4. Materials and Methods

4.1. Nevi and Melanoma Cases and RNA-Seq Data

Overall, 80 biopsies of primary melanoma samples (n = 57) and benign melanocytic nevi (n = 23) were analyzed following informed consent after approval by the local Ethics Committee of the Medical Faculty of the University of Leipzig (Nr. 224–11–11072011; 26 July 2011). All analyses were performed according to the principles expressed in the Declaration of Helsinki. For a more detailed description of the clinical samples and annotations, see our earlier study [11].

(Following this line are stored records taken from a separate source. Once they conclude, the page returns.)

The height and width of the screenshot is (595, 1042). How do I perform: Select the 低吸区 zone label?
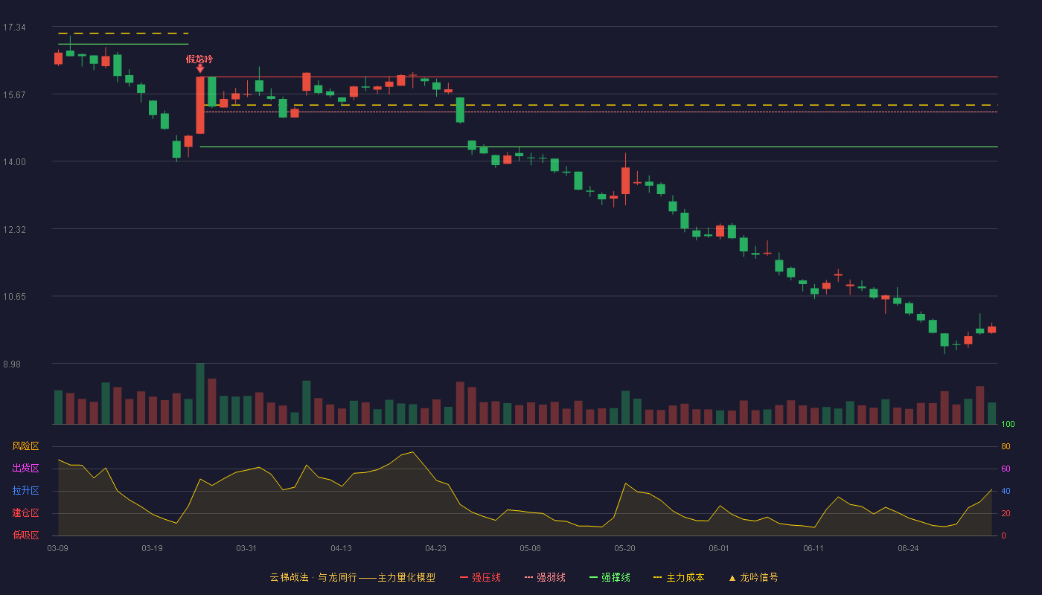point(25,536)
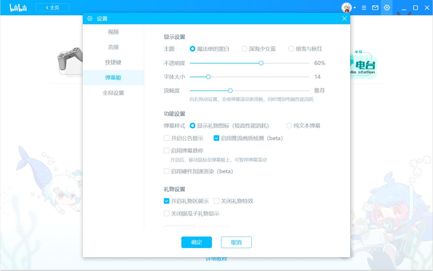Switch to the 视频 settings tab
This screenshot has height=271, width=433.
(x=113, y=32)
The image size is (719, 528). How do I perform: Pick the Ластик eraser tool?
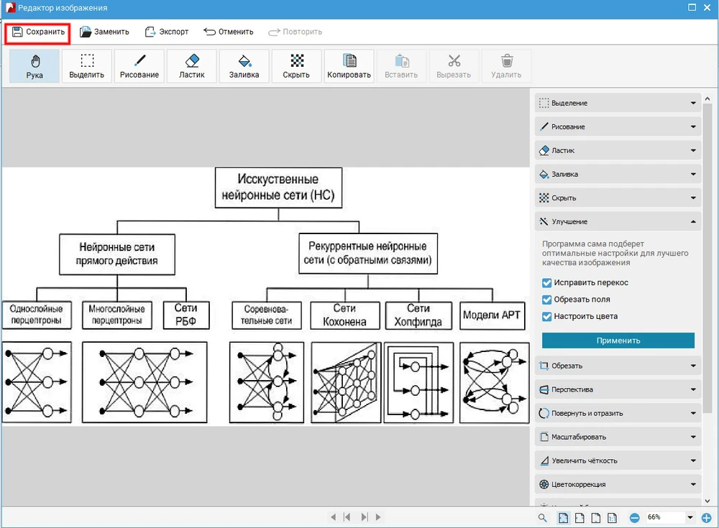point(192,66)
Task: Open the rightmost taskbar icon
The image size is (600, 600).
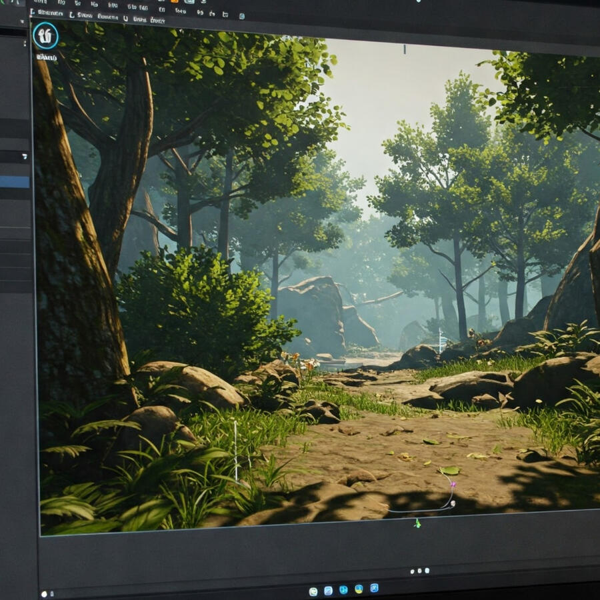Action: click(x=374, y=588)
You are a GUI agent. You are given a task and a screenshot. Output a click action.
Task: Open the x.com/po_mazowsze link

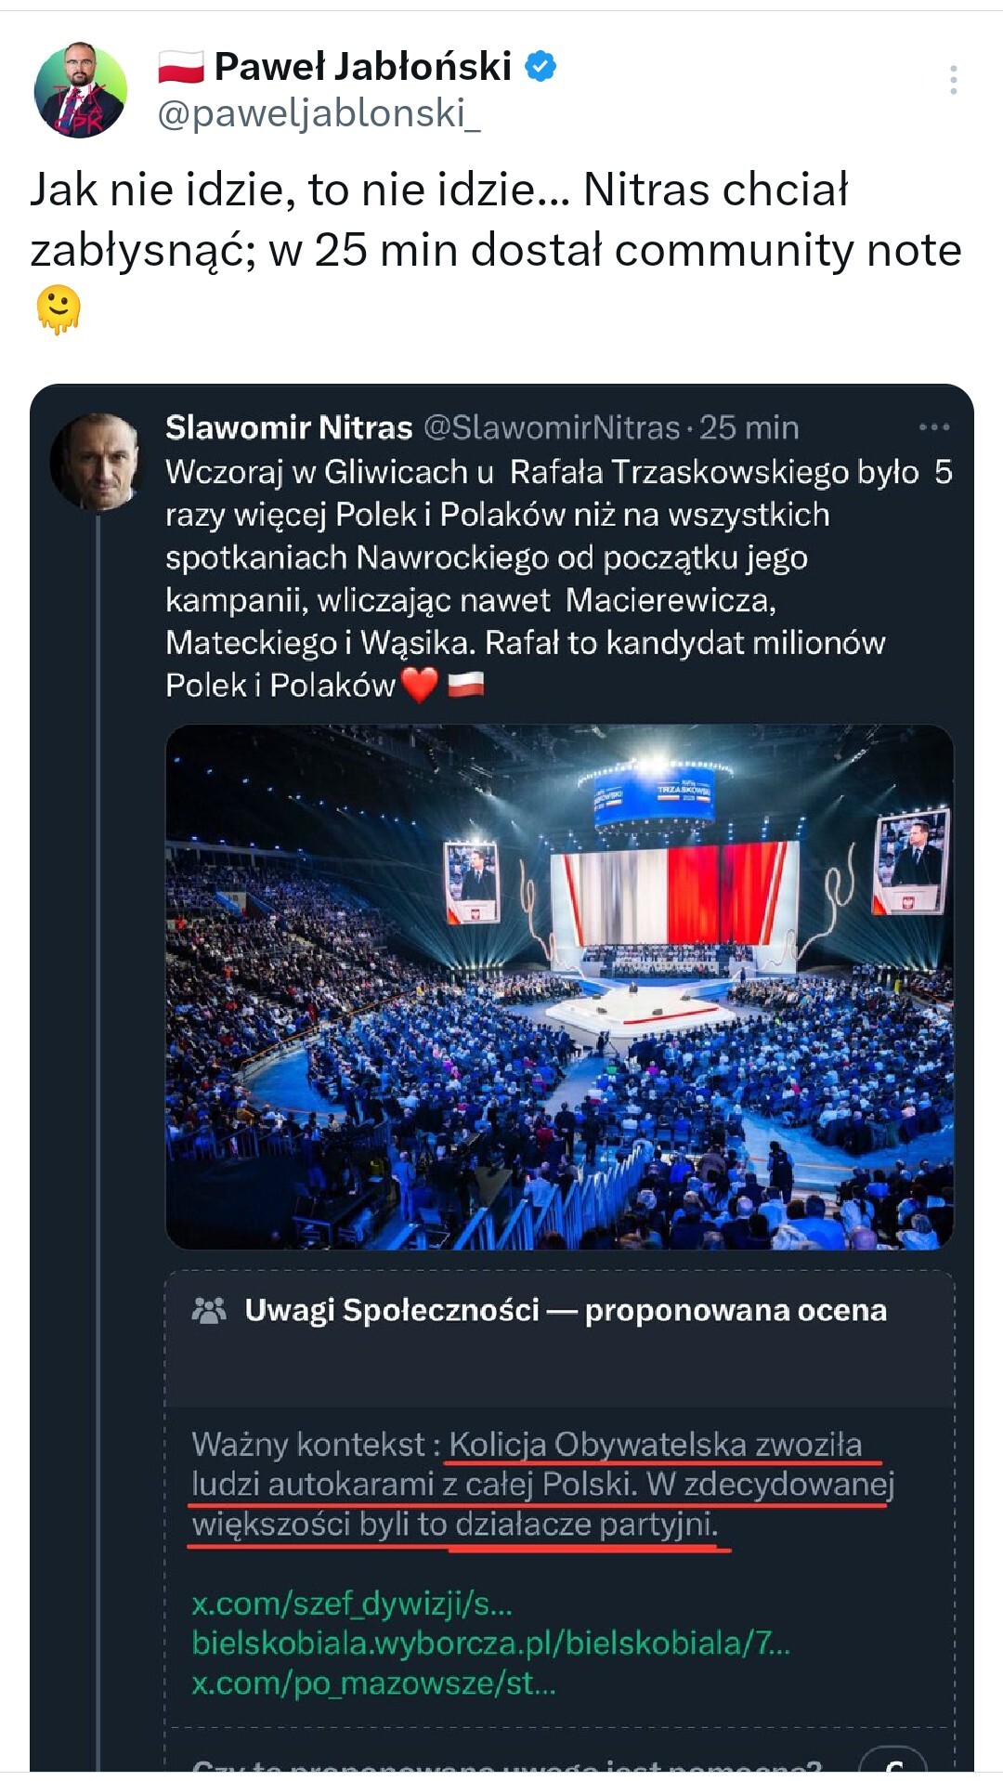pyautogui.click(x=373, y=1683)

4.2. Isoform Abundance Quantification Analysis

For isoform-level expression analysis, the kallisto aligner was used [22]. Kallisto provides transcript abundance quantification from RNA-seq data. It uses a novel method of pseudoalignment for fast mapping of reads to reference transcripts with accuracy comparable to conventional aligners [22]. Genecode v32 transcript annotations were used as a reference for the quantification of RNA-seq reads. After abundance quantification, low-expression transcripts were removed. Downstream analysis of isoform switches was performed using the IsoformSwitchAnalyzeR package from R.

4.3. Isoform Switches

For the isoform switch analysis, isoform-level transcripts were annotated with gencode v32 and processed with the DEXseq algorithm [23]. DEXseq identifies pairs of isoforms with large opposite changes in isoform usage across conditions where at least one of the changes is statistically significant (FDR-adjusted p value (or q-value) < 0.05). Isoform switch identification was performed between two comparison groups: melanomas vs. benign melanocytic nevi and type 1 vs. type 2 lesions. After identification of switched isoforms, the sequences of transcripts were extracted for functional analysis. For this purpose, several tools were used, namely, CPC2 for prediction of coding potential, Pfam (https://www.ebi.ac.uk/Tools/hmmer/search/hmmscan; accessed on 14 October 2019) for domain identification, and SignalP (http://www.cbs.dtu.dk/services/SignalP/, accessed on 4 December 2018) for prediction of signaling peptides in switched isoforms [57,58,59].

4.4. Mutation Analysis of RNA-Seq Data

Mutation calling from RNA-seq data was performed with the GATK best practice pipeline [60]. RNA-seq reads were aligned to the hg38 reference genome with the STAR 2-pass procedure, and GATK HaplotypeCaller 4.1.4.0 (https://gatk.broadinstitute.org/hc/en-us/sections/360007279452-4-1-4-0, accessed on 28 June 2021) was used for variant calling with default variant filtering options [61]. Identified variants were annotated with the annovar annotator and then visualized with the R maftools package [62,63].